California Water and Infrastructure Report For October 4, 2024

California Water and Infrastructure Report For October 4, 2024

(With expanded coverage of all the Western States)

by Patrick Ruckert

www.californiadroughtupdate.org/California-Water-and-Infrastructure-Report-October-4%2C-2024.pdf

A Note to Readers

News is a little scarce this week, so the report will be brief.

Some have labelled the past week in the state as a Second Summer. Temperatures have been in the 90s through much of the state, even the Bay Area.

As mentioned last week, high temperatures, no precipitation, and with the potential of the Santa Anna and Diablo winds, the fire danger remains very high, and will remain so until the first rains. Unless the new La Nina kicks off another winter of drought.

Look at the U.S. Drought Monitor map with that thought in mind.

Edward Ring, always one with both knowledge and insight has a column this week in which he explains how incompetent the bureaucrats who run the state water agencies are, why and what is required to fix the problem.

He does name the California Department of Fish & Wildlife to be the “worst of the worse,” and does tell us his reasons.

Perhaps some have learned or reformed, though: “State and federal officials have decided to curtail additional water flows intended to support endangered fish in the Sacramento-San Joaquin River Delta this fall.”

Periodically, I run as the week’s Feature one of the columns written by of my colleague, Michael Carr.
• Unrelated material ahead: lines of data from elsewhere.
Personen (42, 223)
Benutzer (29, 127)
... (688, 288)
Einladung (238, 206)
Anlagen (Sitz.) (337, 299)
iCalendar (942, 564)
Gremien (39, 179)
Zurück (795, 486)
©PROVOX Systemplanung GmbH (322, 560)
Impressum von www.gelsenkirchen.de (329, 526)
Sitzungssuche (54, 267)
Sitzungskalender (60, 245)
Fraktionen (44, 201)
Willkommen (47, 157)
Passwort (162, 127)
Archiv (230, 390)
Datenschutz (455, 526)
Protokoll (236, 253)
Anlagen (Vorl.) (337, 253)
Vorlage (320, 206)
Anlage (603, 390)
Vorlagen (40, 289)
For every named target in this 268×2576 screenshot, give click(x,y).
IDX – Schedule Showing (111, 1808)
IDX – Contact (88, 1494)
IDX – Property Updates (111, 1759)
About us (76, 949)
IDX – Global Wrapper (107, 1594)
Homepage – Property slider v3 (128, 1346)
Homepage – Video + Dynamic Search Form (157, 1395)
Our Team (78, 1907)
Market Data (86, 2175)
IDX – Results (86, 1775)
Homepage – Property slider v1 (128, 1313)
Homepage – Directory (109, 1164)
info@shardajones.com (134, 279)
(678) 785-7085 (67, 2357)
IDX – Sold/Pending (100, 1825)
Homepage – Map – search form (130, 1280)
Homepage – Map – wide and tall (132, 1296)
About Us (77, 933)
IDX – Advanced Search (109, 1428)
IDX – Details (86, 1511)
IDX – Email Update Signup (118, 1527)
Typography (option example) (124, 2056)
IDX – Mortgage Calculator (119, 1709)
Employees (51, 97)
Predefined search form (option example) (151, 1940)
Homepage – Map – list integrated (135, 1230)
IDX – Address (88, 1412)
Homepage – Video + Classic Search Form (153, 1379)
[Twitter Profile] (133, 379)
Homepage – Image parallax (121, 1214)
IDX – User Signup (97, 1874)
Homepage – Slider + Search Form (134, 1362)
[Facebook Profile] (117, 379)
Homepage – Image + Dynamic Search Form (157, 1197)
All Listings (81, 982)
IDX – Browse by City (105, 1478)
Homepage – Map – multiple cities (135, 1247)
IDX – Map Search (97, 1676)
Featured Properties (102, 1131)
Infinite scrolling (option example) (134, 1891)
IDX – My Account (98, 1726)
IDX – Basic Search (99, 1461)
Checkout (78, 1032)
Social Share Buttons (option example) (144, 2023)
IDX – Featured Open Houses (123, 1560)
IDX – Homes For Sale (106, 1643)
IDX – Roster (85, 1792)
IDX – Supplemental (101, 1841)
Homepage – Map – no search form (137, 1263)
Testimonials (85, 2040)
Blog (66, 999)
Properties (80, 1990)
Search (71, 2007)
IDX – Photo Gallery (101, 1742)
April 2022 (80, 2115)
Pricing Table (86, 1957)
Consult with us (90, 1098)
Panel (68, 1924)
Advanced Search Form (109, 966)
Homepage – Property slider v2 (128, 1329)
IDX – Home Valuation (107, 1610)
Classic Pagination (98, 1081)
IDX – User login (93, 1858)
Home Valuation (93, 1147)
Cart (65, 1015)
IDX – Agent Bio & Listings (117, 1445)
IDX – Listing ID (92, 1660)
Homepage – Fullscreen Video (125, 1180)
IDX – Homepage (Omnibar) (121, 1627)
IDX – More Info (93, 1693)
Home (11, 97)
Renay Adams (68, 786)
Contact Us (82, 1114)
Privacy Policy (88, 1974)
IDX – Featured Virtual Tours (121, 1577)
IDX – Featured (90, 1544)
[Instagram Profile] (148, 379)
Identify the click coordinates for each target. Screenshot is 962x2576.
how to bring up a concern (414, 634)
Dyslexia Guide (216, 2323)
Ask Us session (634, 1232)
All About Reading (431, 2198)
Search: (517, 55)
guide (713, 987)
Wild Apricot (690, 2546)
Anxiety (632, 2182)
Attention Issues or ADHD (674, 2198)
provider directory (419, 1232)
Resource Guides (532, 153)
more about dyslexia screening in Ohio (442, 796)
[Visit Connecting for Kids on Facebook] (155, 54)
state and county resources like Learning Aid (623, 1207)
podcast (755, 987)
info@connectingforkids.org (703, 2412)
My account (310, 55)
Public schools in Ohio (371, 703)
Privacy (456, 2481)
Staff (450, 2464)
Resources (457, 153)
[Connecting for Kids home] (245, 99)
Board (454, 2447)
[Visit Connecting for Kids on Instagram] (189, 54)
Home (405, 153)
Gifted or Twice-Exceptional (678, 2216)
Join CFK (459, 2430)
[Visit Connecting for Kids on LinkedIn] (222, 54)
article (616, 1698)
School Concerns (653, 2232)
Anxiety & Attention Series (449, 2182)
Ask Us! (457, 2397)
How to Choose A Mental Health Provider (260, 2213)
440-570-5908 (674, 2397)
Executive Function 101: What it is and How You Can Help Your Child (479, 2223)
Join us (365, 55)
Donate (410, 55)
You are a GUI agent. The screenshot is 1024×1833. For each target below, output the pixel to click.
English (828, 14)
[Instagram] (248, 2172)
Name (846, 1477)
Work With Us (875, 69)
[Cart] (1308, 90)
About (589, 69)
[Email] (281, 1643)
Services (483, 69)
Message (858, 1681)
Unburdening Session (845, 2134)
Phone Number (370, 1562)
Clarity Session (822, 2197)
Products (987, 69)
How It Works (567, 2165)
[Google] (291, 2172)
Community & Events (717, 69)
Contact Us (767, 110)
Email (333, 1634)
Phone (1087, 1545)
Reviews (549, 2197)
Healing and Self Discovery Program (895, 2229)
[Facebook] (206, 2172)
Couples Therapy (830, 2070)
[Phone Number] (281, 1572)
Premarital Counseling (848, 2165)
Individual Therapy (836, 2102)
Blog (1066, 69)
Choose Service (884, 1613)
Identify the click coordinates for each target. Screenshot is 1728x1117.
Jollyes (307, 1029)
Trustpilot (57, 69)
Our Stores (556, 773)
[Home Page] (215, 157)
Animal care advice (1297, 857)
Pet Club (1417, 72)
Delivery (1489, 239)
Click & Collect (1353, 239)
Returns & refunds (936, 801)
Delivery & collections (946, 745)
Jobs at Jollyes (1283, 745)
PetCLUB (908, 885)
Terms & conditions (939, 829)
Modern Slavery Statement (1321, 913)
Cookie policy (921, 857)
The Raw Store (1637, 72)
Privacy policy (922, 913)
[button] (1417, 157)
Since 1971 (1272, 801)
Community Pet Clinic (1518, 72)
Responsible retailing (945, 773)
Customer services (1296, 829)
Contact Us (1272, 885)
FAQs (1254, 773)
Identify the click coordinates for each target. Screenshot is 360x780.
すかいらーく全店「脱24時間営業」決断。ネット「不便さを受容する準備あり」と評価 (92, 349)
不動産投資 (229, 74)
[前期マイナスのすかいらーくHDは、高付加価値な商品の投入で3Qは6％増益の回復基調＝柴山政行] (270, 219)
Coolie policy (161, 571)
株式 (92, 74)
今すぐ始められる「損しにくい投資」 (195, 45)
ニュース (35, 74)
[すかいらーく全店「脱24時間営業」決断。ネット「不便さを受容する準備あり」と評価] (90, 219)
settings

This week his column is titled, Our Future: We’ll Crank Out Nuclear Reactors Like Automobiles, Made in USA.”

He summarizes the piece this way, “Today’s report features the first assembly line now being built for small modular reactors in Texas, some interesting video clips of agricultural automation, and several items that make clear the necessity of implementing President Trump’s further plans for tariffs.”

More from his report:

Why we need to go nuclear: at the grand opening of the world’s first nuclear power plant assembly line, Aalo CEO Matt Loszak points out that nuclear fission is 2,000,000 times more energy dense, and supply will last 10,000,000 times longer than oil and gas.”